Hi Everyone! I just wanted to say, what a wonderful first impression I got from reading a few posts. How refreshing it is to read humor and helpfullness as opposed to posing, and pettiness. I really look forward to meeting all of you, and can't wait to be a part of this positive sounding group! My name is Doug, and I am a third dan in Goju Ryu Karatedo with 20 years experience.


----------



## AaronLucia (Sep 19, 2004)

Welcome to the Forums!


----------



## TigerWoman (Sep 19, 2004)

Welcome to the forum, Doug!  I think we have a good bunch in here too.
Also alot of diverse opinions but most of the time, we keep it civil.  Just don't go into the study! Just kidding. Your experience in Goju is welcome, I think there are a few here, what I know.  I look forward to reading your posts.  TW


----------



## Flatlander (Sep 19, 2004)

TigerWoman said:
			
		

> Welcome to the forum, Doug! I think we have a good bunch in here too.
> Also alot of diverse opinions but most of the time, we keep it civil. Just don't go into the study! Just kidding. Your experience in Goju is welcome, I think there are a few here, what I know. I look forward to reading your posts.

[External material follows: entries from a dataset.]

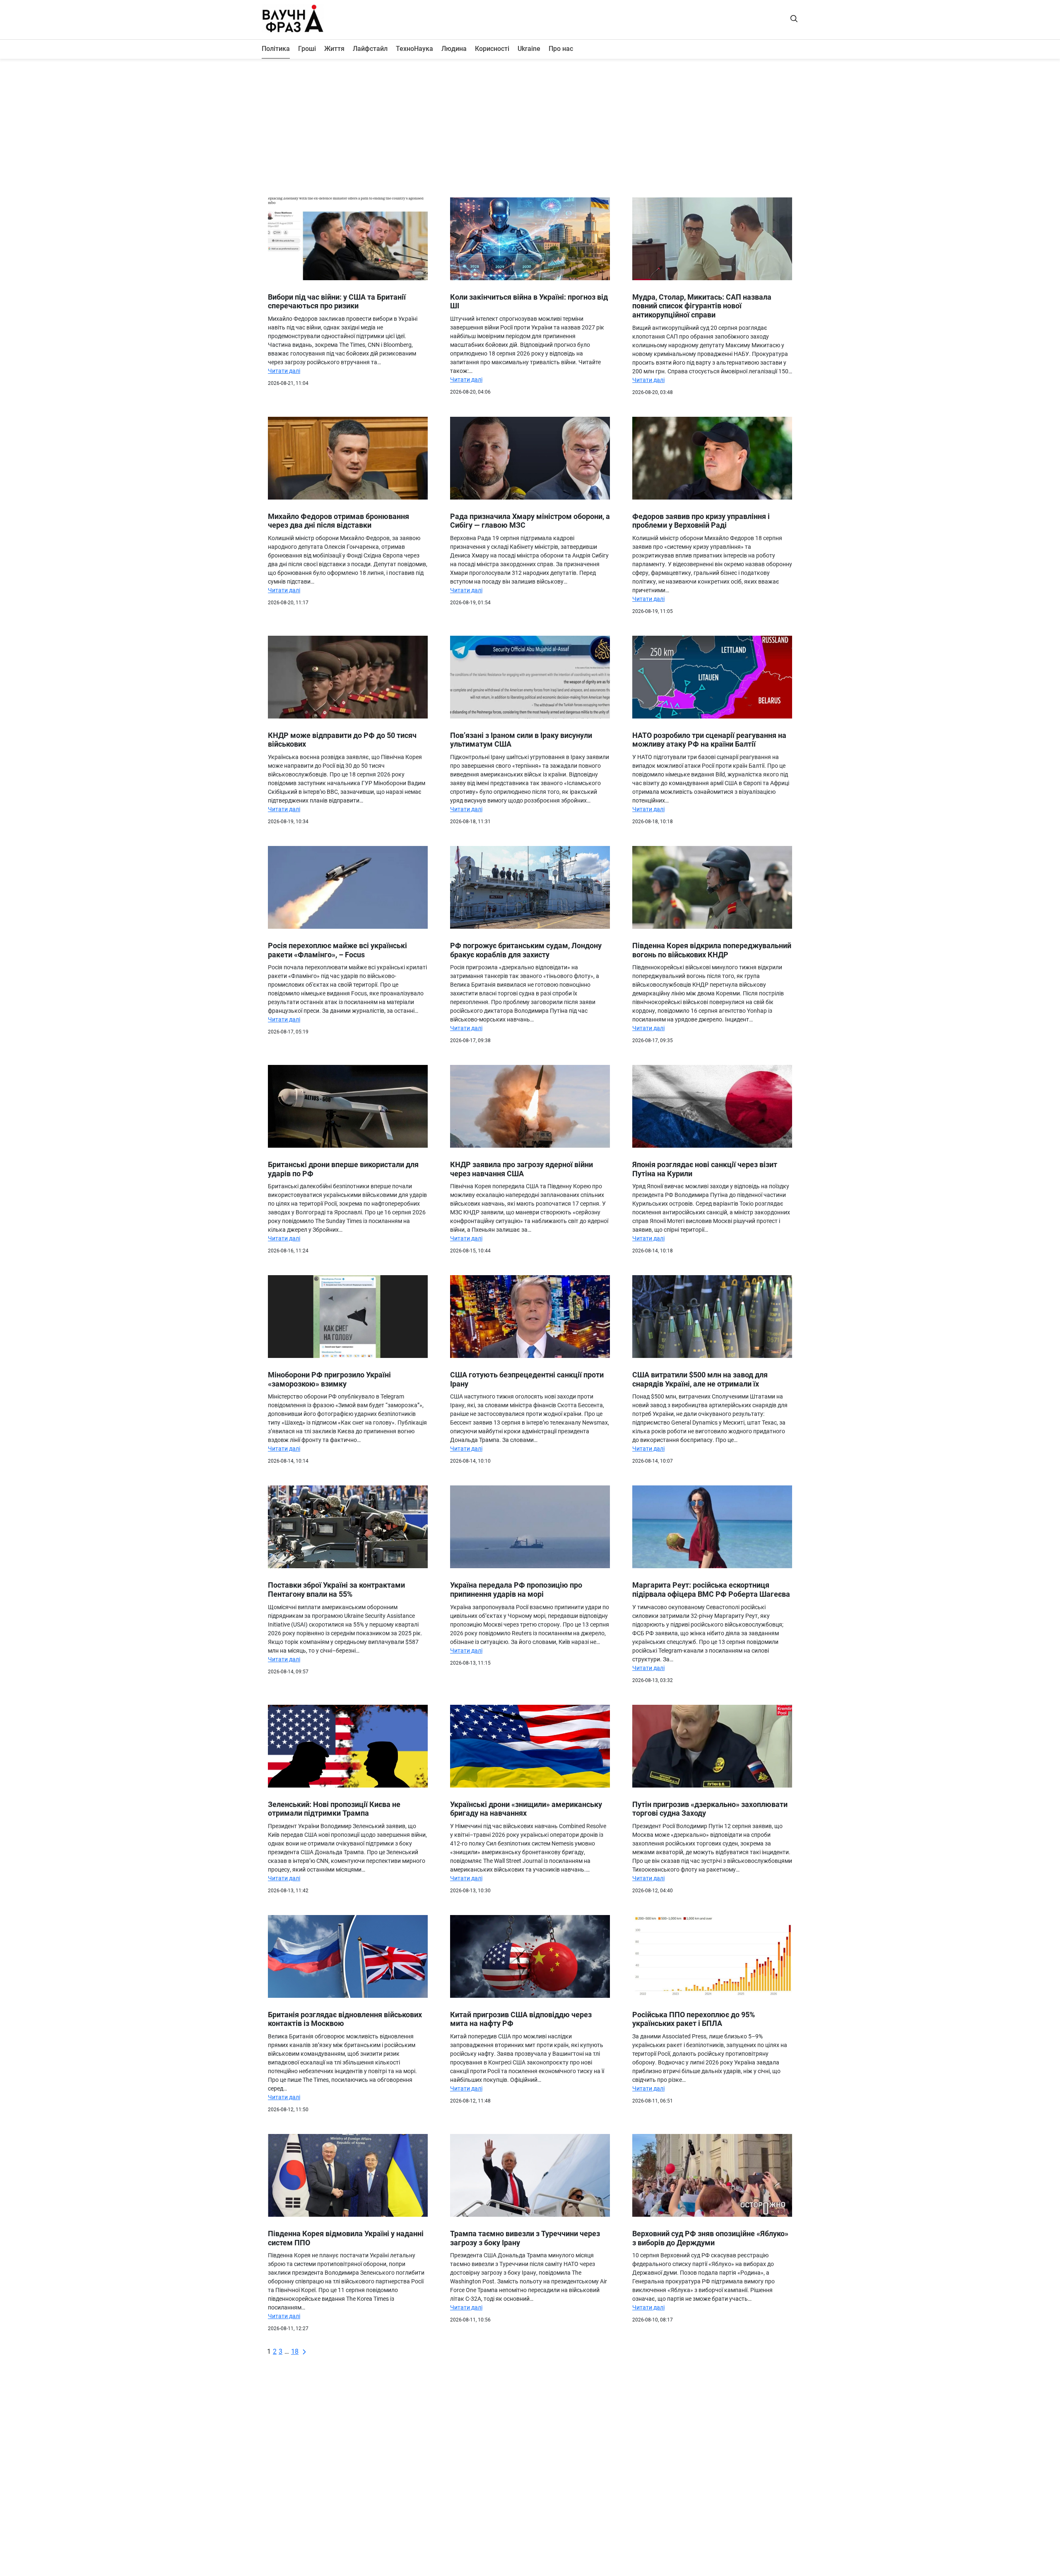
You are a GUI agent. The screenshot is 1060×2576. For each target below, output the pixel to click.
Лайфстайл (370, 49)
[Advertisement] (530, 125)
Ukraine (529, 49)
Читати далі (284, 371)
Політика (276, 49)
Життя (334, 49)
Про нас (561, 49)
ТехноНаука (414, 49)
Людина (454, 49)
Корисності (492, 49)
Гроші (307, 49)
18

TW


Come on, TW!  The study isn't THAT bad.  Everyone needs to practice their logical spar from time to time, don't they?
	

	
	
		
		

		
			





Doug, great to have you aboard!  We have a few other Goju Ryu folks here as well;  enjoy your stay and happy posting!


----------



## jfarnsworth (Sep 19, 2004)

Welcome aboard, feel free to browse.


----------



## Michael Billings (Sep 19, 2004)

On behalf of the MartialTalk Admin/Mod team *WELCOME *on Board!!!! (punny, huh?)

 -Michael


----------



## Rob Broad (Sep 21, 2004)

Welcome to the sight, hopefully you can get some useful knowledge from the place


----------



## KenpoTess (Sep 22, 2004)

Welcome and Hope you have fun~! 

~Tess


----------



## shesulsa (Sep 22, 2004)

Welcome, Doug.  Happy posting!


----------